Her court application also cited his two companies and a person identified as Nhlabanele Ramahlaleroa, who is a trustee of Sodi’s MJS Family Trust, as respondents in the action.
“Pursuant to the settlement agreement, I seek that the respondents make payment to me jointly the sum of R20 million, together with interest at the legal rate from the date when the payment became due, and a sum of R3.6 million, together with interest.
The papers read:
The settlement agreement resolved the various [court] actions and applications which were instituted between me and the respondents.
She stated that Sodi had agreed to pay her monthly instalments of R200 000 until the amount of R20 million had been settled. She alleged that he had also failed to fulfil his obligation to pay R10 000 a month for child maintenance.
“In the circumstances and having regard to the respondents’ conduct in failing to honour their obligations in terms of the settlement agreement, I seek to enforce [that] agreement by way of seeking payment by the respondents to me.
“At the outset, I point out that, when the respondents failed to comply with their obligations in terms of the settlement agreement, I was of the view that such conduct amounted to a repudiation of [that] agreement,” read her court papers.
She cited that she had been in a bitter legal dispute with Sodi since August 2016, when she had lodged her first court application, which subsequently led to a court order in 2021 instructing him to fulfil his financial obligations towards their settlement. However, the court order had been breached.
“On January 14 2022, on my instructions, my attorney of record addressed a letter to the respondents’ attorney, demanding payment of the outstanding payments due in terms of the settlement agreement.
Her papers read:
The letter was successfully transmitted to the respondents’ attorneys of record. The respondents failed to make payment.

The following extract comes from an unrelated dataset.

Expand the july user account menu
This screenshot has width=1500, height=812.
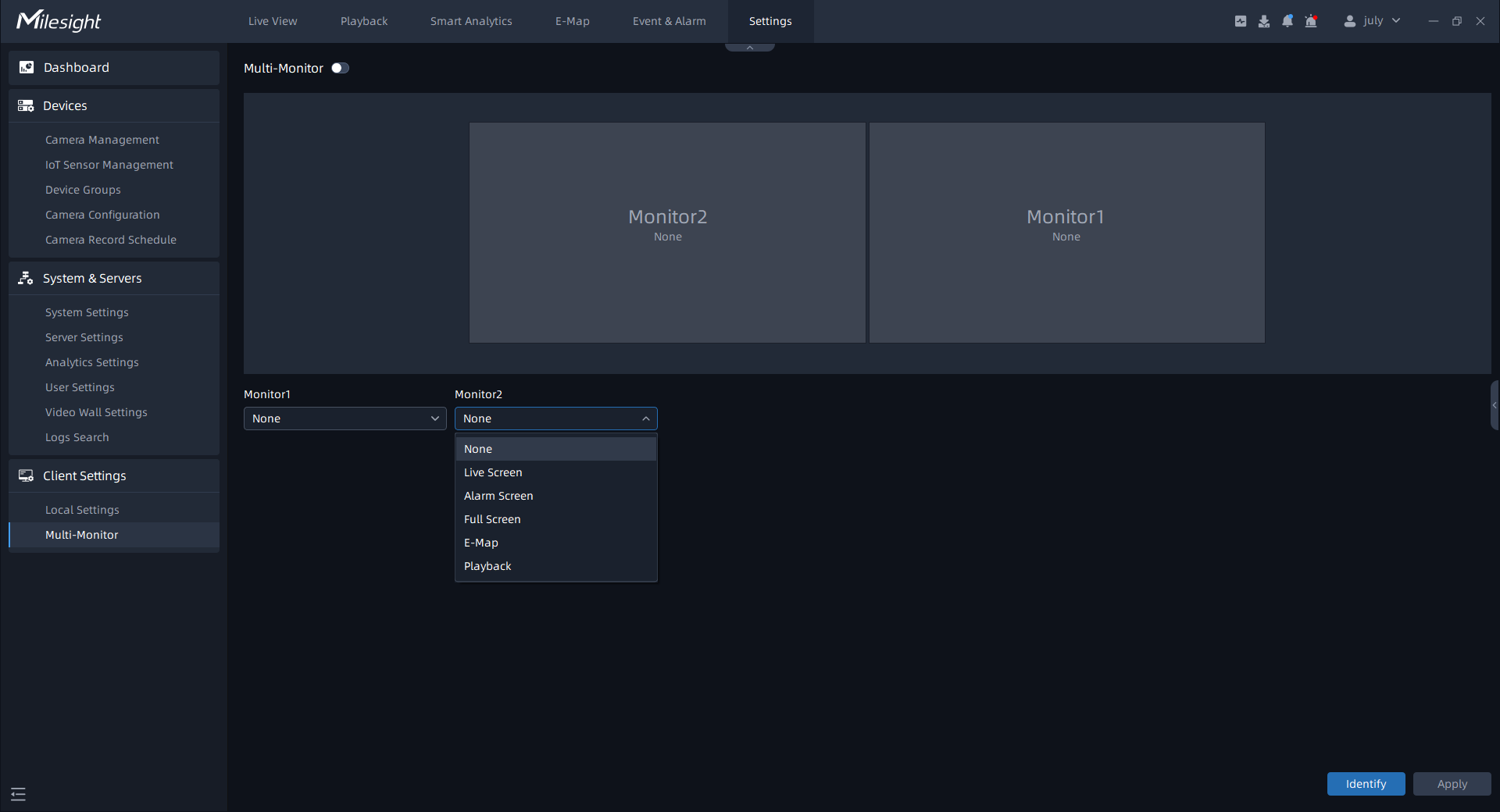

Lerata further stated that, in February, she had sought to have Sodi held in contempt of court for his alleged failure to honour the court order.

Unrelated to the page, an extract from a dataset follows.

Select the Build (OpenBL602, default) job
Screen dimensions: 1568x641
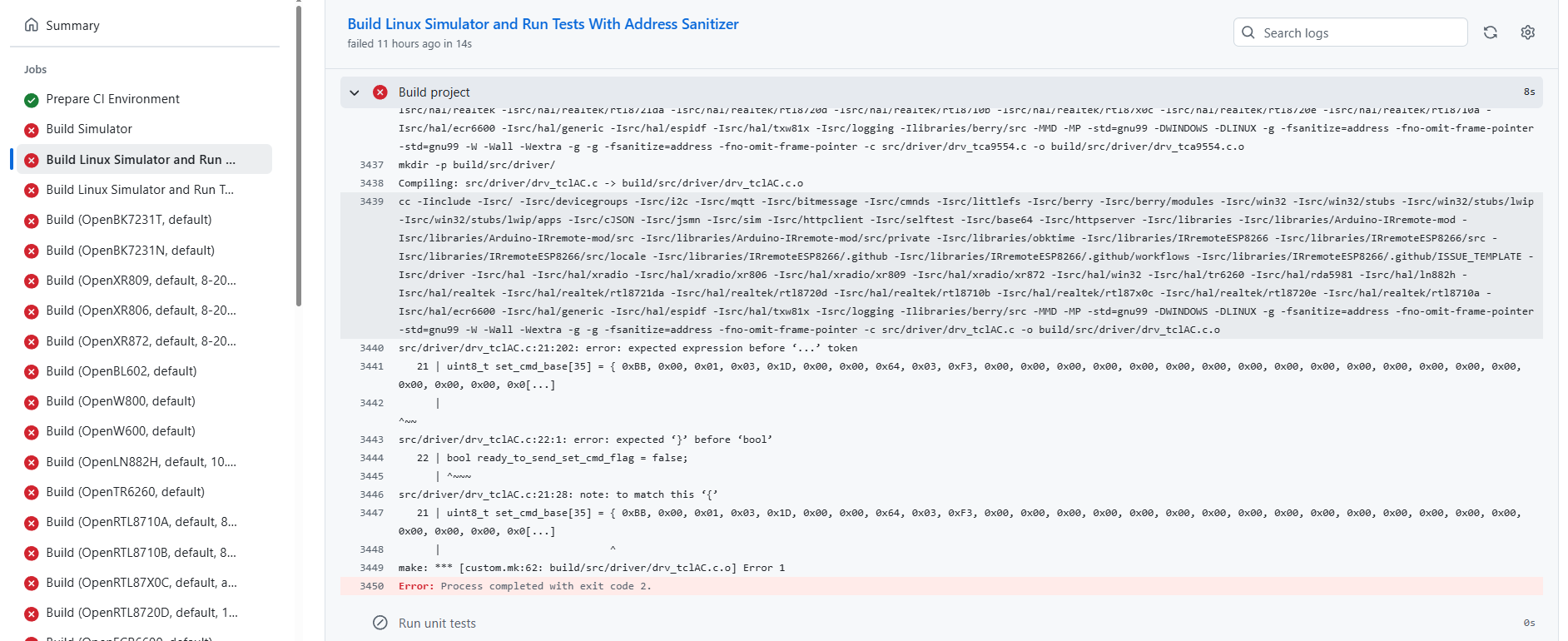[122, 371]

“In their answering affidavit, the respondents maintained that they were not in contempt of the court order, as the dispute between us had been extinguished by the terms of the settlement agreement.

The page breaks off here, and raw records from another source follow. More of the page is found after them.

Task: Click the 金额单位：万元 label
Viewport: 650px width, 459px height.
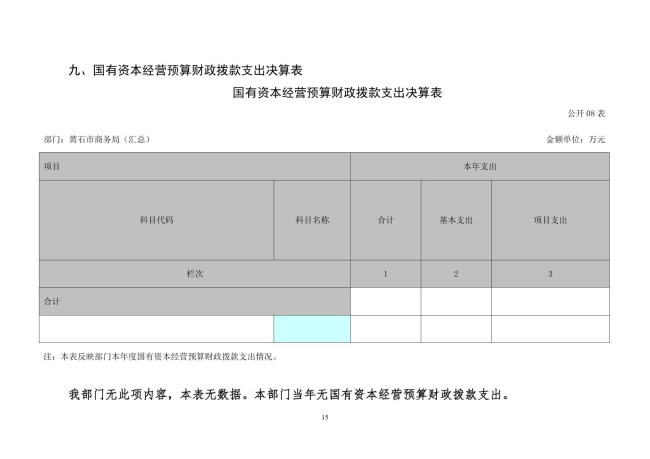Action: tap(575, 139)
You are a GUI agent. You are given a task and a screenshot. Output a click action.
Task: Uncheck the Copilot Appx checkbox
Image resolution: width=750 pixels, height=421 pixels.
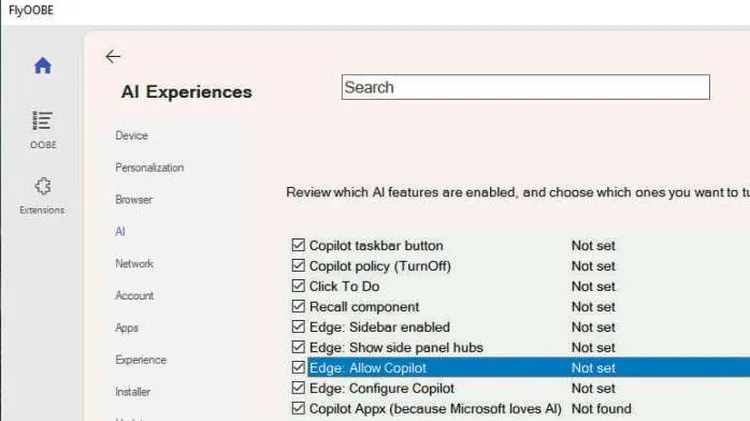[x=298, y=408]
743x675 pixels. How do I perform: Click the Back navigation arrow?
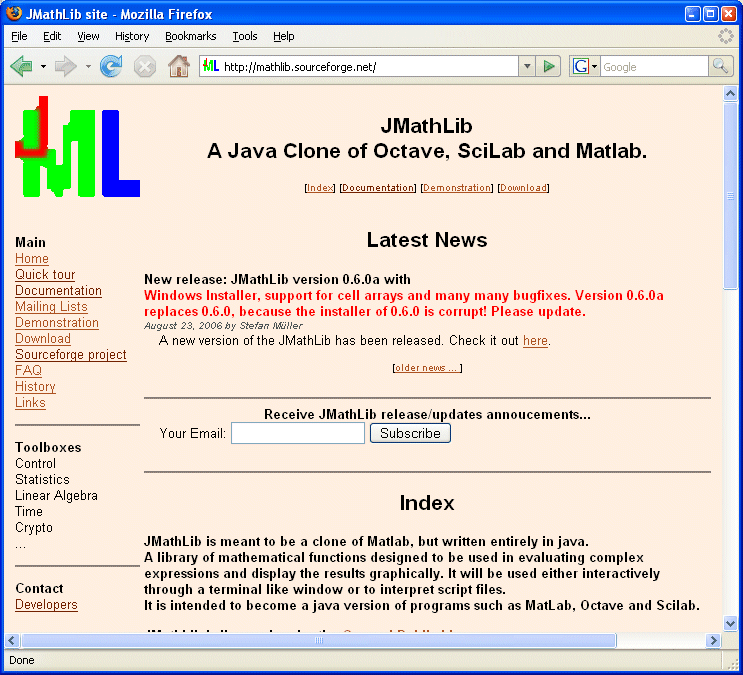tap(21, 66)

“They further advanced the argument that, since I had withdrawn the proceedings, pursuant to the entering into of the settlement agreement, no further payments arising out of the court order could be relied upon,” read her court papers.
She also asked the court to order Sodi to pay the costs of the application.
In March last year, he handed himself over to the Sandton Police Station for allegedly assaulting Lerata.
He had allegedly arrived at her house with a handgun and had found his estranged wife with a male friend of hers. He reportedly pointed the firearm at the friend and tried to shoot, but the weapon jammed. Sodi had then fled the house.
He subsequently appeared in the Randburg Magistrates’ Court after being charged with attempted murder. He was released on R150 000 bail.
He is also facing corruption charges alongside suspended ANC secretary-general Ace Magashule, who is alleged to have benefited from a multimillion-rand tender in the Free State.
His company, along with Diamond Hill Trading (owned by the late businessperson Ignatius “Igo” Mpambani), was awarded the tender to remove asbestos roofs in the province.
By the time of going to print, neither Sodi nor Lerata had responded to requests for comment.